Bush Set to Repeal Clinton's Ergonomics Rule
March 7, 2001 (Washington) -- After a heated debate pitting labor against Republicans, the House followed the Senate's lead and voted Wednesday to repeal a controversial Clinton administration rule aimed at curbing repetitive motion stress injuries in the workplace. The House vote, closely mirroring party lines, came as no surprise and clears the way for President George W. Bush to finalize the repeal. Senate Republicans passed the resolution against the Clinton rule late Tuesday.
The so-called ergonomics rule, which was scheduled to take effect in October, would have been one of the most sweeping regulations governing the workplace, affecting more than an estimated 1 million workers.
The 600-page rule would have forced companies to alter their workstations, redesign their facilities, or change their tools and equipment if their employees suffered work-related injuries from repetitive motions. The rule also would have required in part that disabled workers receive more compensation than is provided for by many state compensation laws.
The rule was the product of a 10-year effort by the Occupational Safety and Health Administration to prevent musculoskeletal disorders at the workplace, such as carpal tunnel syndrome or chronic back pain. It was based upon the science of ergonomics, or the designing of workplace equipment to accommodate workers who perform repetitive tasks, such as typing on a keyboard.
Republicans said the rule was too costly. They added that the repeal of this legislation would allow for a new rule-making process that would be more responsive to the needs of both big and small businesses.
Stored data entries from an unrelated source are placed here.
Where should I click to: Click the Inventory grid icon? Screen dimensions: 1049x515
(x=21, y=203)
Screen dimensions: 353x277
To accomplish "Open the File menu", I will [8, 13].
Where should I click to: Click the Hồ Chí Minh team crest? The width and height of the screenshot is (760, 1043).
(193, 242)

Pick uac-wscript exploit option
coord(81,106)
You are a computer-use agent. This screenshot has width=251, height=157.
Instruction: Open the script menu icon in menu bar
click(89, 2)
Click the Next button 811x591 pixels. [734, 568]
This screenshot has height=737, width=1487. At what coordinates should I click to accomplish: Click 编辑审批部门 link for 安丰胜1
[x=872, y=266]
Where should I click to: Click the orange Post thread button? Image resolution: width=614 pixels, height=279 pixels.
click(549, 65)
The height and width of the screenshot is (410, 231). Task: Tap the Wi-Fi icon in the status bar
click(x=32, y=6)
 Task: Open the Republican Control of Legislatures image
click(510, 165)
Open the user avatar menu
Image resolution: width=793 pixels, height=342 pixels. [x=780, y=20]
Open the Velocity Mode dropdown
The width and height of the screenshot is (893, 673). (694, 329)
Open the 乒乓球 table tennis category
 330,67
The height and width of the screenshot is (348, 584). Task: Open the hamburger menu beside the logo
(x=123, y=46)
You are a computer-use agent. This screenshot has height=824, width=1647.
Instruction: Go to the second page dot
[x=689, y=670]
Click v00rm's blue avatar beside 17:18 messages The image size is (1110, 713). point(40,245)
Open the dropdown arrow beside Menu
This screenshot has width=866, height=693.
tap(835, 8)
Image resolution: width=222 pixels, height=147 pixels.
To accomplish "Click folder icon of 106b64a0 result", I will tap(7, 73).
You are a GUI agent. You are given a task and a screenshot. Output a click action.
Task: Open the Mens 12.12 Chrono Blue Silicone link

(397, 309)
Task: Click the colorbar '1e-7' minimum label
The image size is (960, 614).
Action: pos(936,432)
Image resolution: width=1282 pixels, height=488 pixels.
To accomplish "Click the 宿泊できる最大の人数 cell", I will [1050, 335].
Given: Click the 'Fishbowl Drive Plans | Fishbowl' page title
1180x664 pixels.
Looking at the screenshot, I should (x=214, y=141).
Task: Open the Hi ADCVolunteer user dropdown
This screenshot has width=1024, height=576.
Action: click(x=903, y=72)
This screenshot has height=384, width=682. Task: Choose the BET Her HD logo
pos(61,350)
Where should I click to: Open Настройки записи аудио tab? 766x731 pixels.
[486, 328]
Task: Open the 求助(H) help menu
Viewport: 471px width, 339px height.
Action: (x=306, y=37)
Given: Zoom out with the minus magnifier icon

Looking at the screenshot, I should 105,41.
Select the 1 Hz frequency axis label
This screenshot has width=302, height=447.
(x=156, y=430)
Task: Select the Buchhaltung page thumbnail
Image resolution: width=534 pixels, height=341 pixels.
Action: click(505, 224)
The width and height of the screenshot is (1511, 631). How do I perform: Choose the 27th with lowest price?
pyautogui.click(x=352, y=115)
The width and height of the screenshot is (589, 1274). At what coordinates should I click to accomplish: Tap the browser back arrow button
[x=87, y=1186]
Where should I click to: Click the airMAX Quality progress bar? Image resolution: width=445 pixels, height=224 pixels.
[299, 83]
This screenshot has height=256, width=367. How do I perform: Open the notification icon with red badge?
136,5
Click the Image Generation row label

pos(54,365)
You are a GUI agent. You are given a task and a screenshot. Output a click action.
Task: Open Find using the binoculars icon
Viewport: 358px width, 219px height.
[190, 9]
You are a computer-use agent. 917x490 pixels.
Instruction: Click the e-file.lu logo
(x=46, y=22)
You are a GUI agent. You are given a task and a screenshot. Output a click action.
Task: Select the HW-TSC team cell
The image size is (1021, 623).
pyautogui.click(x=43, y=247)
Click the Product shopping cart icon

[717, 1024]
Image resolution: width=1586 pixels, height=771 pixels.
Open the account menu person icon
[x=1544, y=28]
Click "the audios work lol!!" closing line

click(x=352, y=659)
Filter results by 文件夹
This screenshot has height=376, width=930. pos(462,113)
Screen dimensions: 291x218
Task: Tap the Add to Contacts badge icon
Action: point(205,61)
"In fact, by jettisoning this burdensome and unworkable standard, we will be eliminating a roadblock to consideration of more reasonable approaches," said Sen. Jim Jeffords, (R-Vt.), a staunch opponent of the OSHA rule.
Rep. Charlie Norwood, (R-Ga.), argued that repealing the ergonomics rule was not a strike against workers, "it's repealing a bad rule."
OSHA estimated the cost to employers at about $4.5 billion a year. OSHA also estimated that businesses would save approximately $9.1 billion a year in lost worker productivity.
Republicans said the actual cost would top $100 billion a year. This figure was derived by a coalition of more than 250 businesses, which contended that OSHA failed to account for all the possible outlays.